Soon after leaving the beach, our captain got word that other boats had spotted a female humpback whale and her 3-week-old calf. Female whales migrate from the south this time of year to give birth off the coast in this area. We got to watch the pair for close to an hour as they swam slowly and came up for breath. What a spectacular sight. Every time they emerged, it took my breath away. The baby seemed so small -- although easily bigger than our boat -- and came up for breath much more often than its mother. They swam close together, almost touching, for the entire time.
After leaving the whales, we headed south to check out the cave formations nearby. Along the way, our guide spotted sea turtles bobbing in the waves. It was a mating pair of olive ridleys. Again, it was truly amazing to have a chance to see this. The two were clasped tightly together in some odd sort of "twister" pose.

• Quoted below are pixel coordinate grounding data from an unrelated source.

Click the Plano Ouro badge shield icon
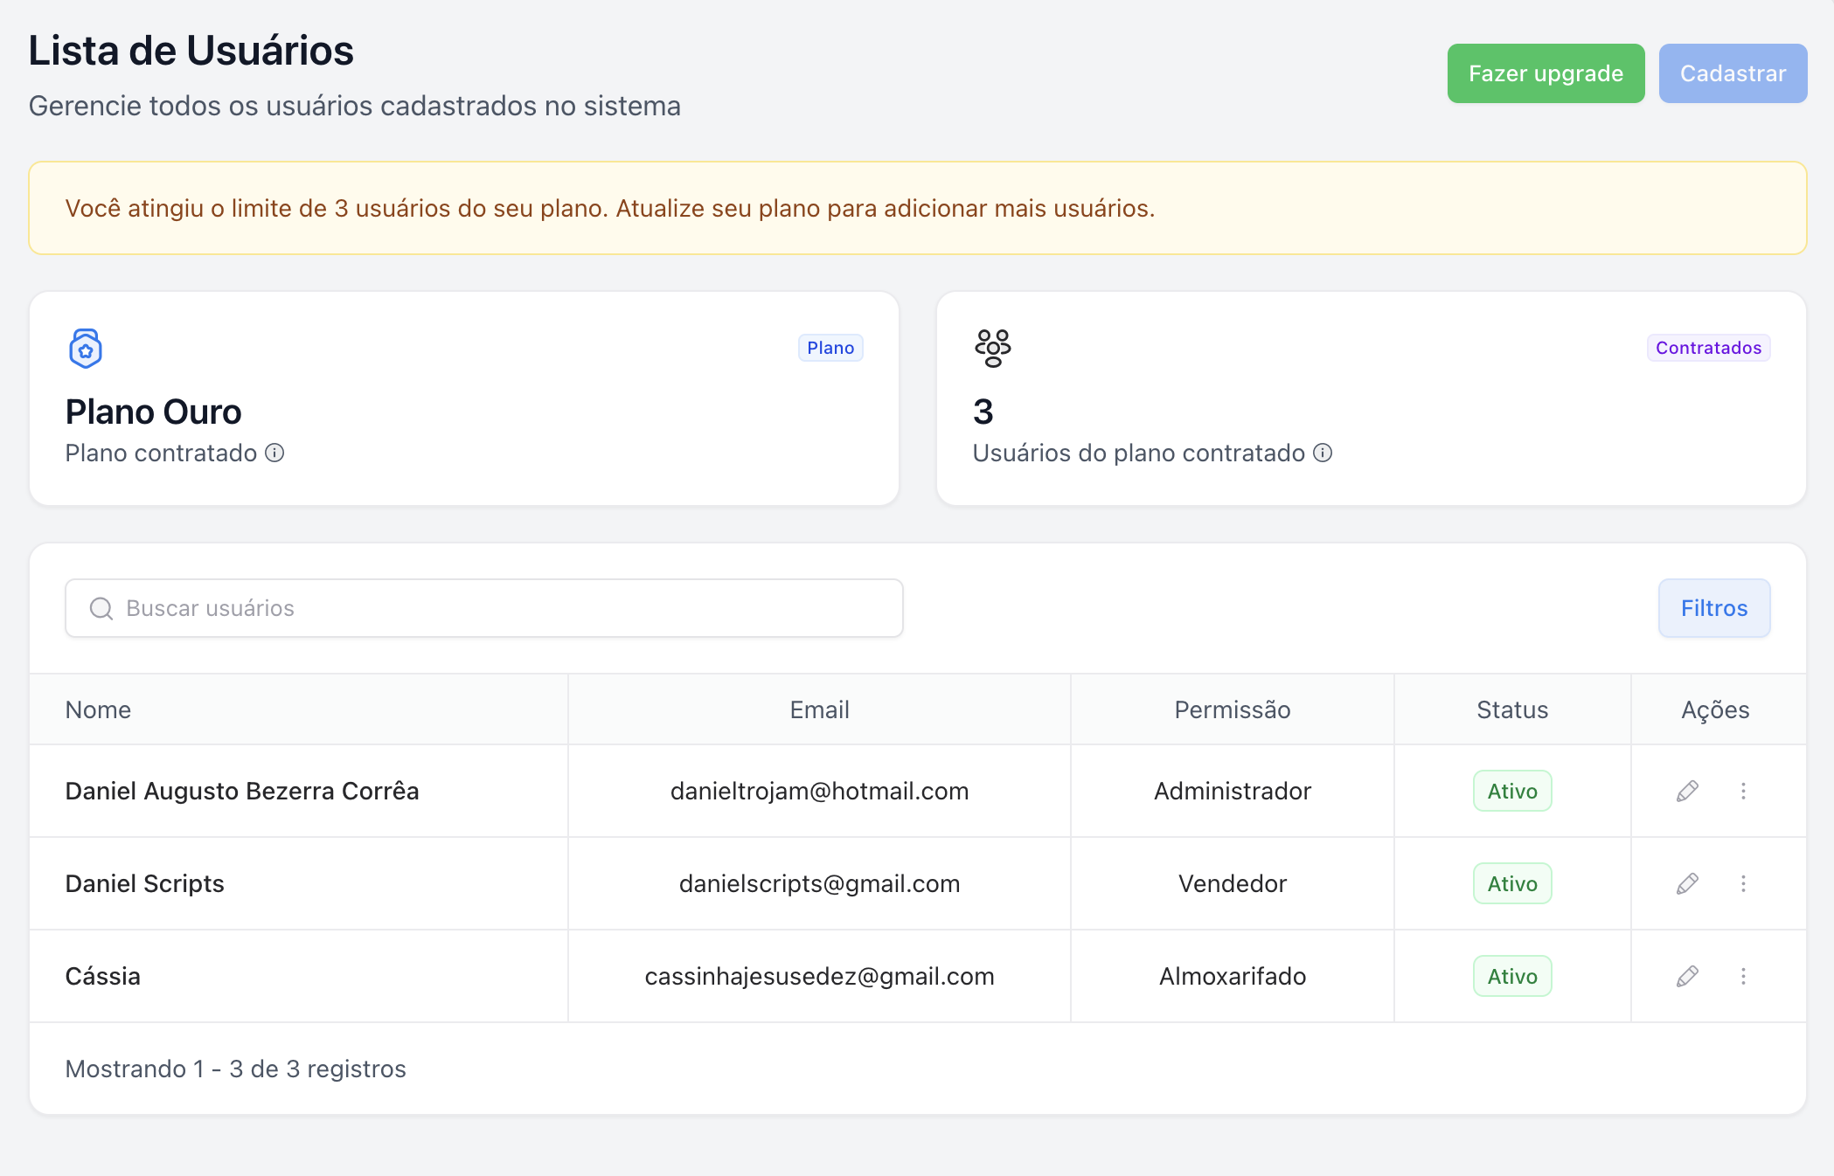Viewport: 1834px width, 1176px height. (86, 349)
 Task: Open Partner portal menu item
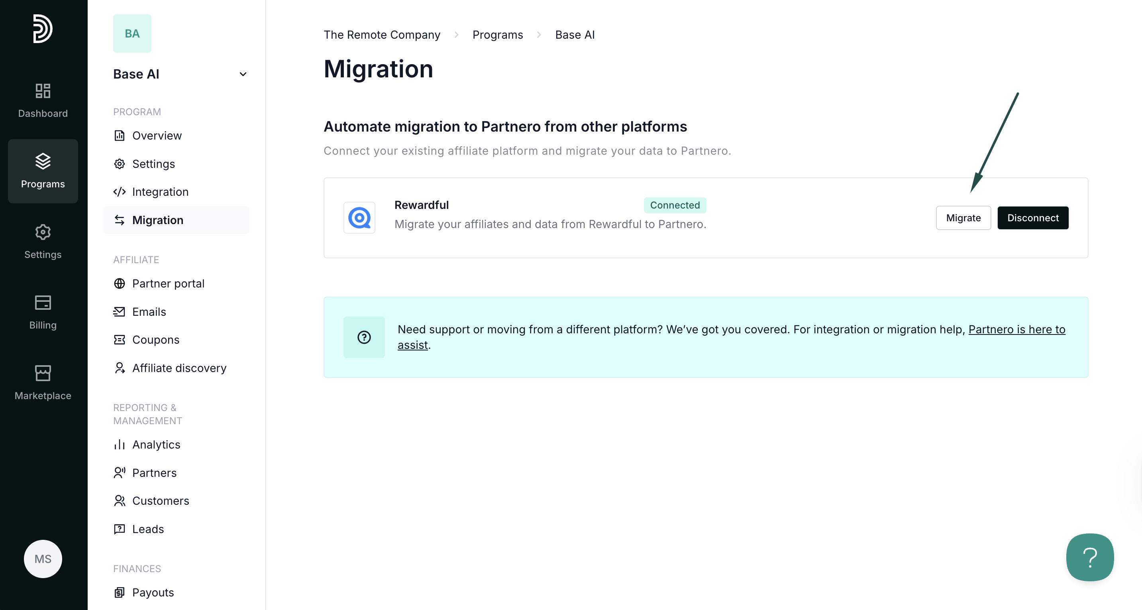tap(168, 283)
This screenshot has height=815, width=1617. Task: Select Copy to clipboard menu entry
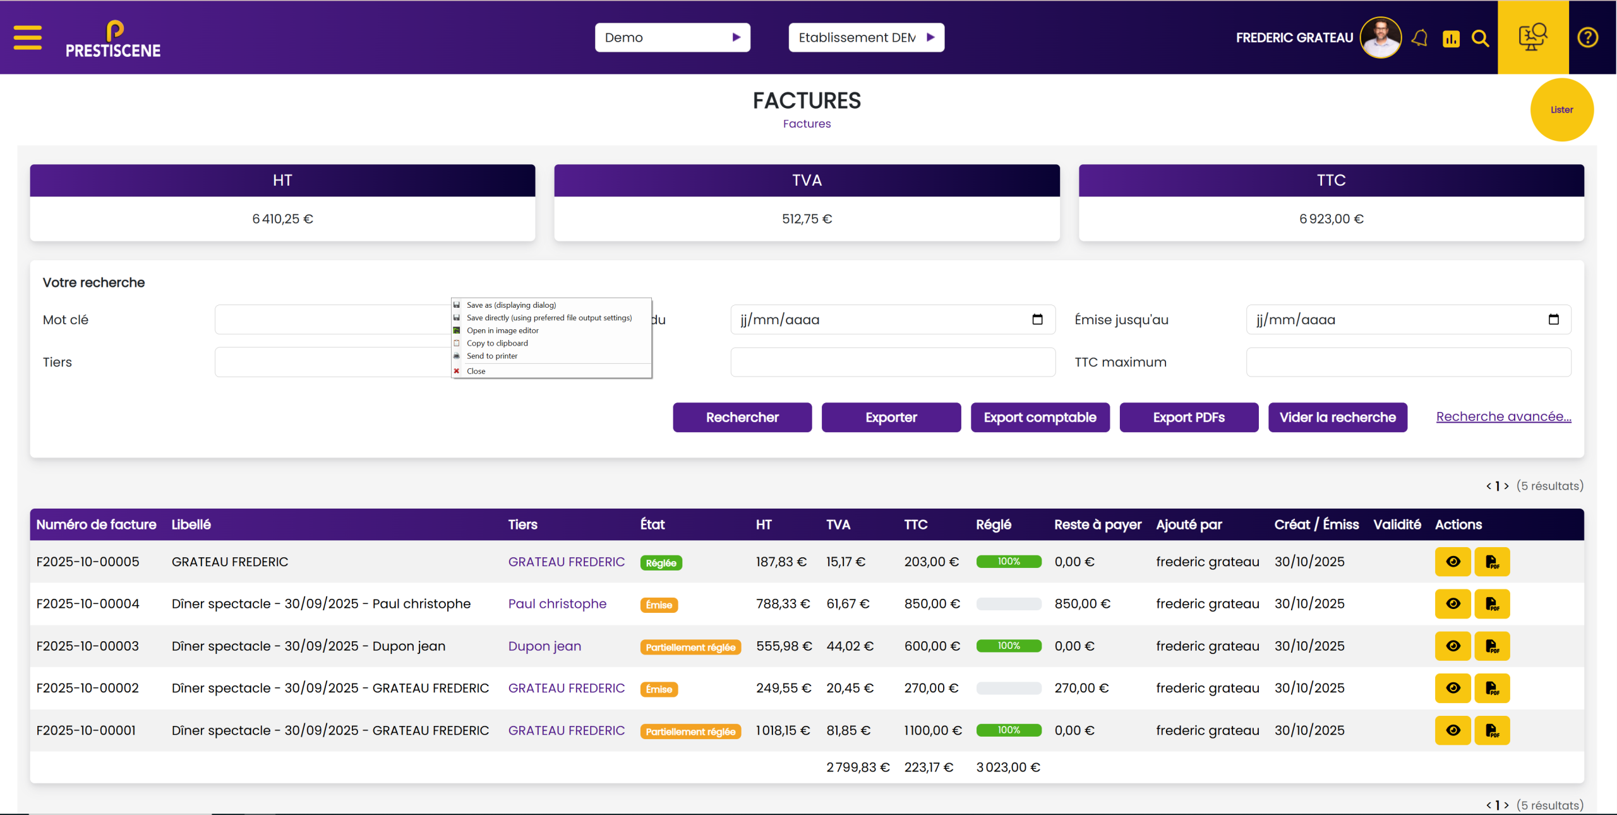click(x=497, y=343)
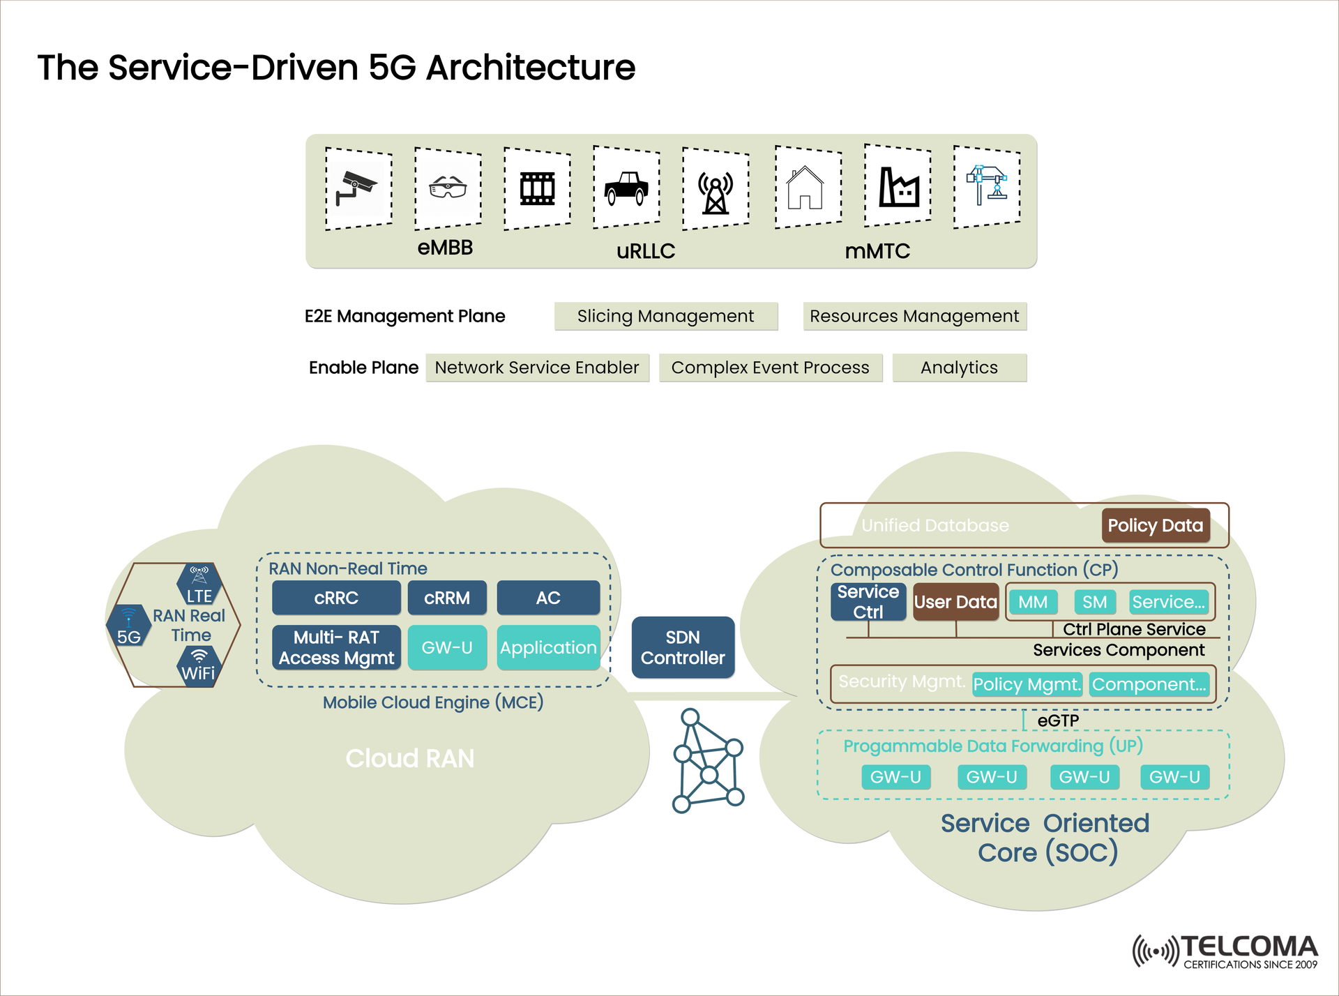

We never see the olive ridley in the Mid-Atlantic. Our Animal Rescue team often sees its close relative, the Kemp's ridley. We currently have one undergoing rehabilitation right now and have released several already this year. There are only seven species of sea turtles in the world, and all of them are considered threatened or endangered. Every time I see one in the wild, I'm hopeful that we can help bring these turtles back to healthy population levels once again.
Our guide told us that it's common for these turtles to nest on nearby beaches beginning in October. They have, however, already seen three nests so far this August. There is a sense among a lot of people here that things are changing. Species are increasing or moving their ranges, and breeding/calving/nesting seasons are shifting.
Our next stop was a quick loop around whale island. This small rock formation is home to several nesting seabirds including the magnificent frigatebird, brown booby, and white ibis. New chicks were clearly visible by their contrasting colors.
After whale island, it was off to look at some caves and then find a calm spot to go snorkeling. Our group saw parrotfish, triggerfish, angelfish, and filefish. A pretty dizzying array for such a short time. We saw all of these amazing sights and animals before lunch!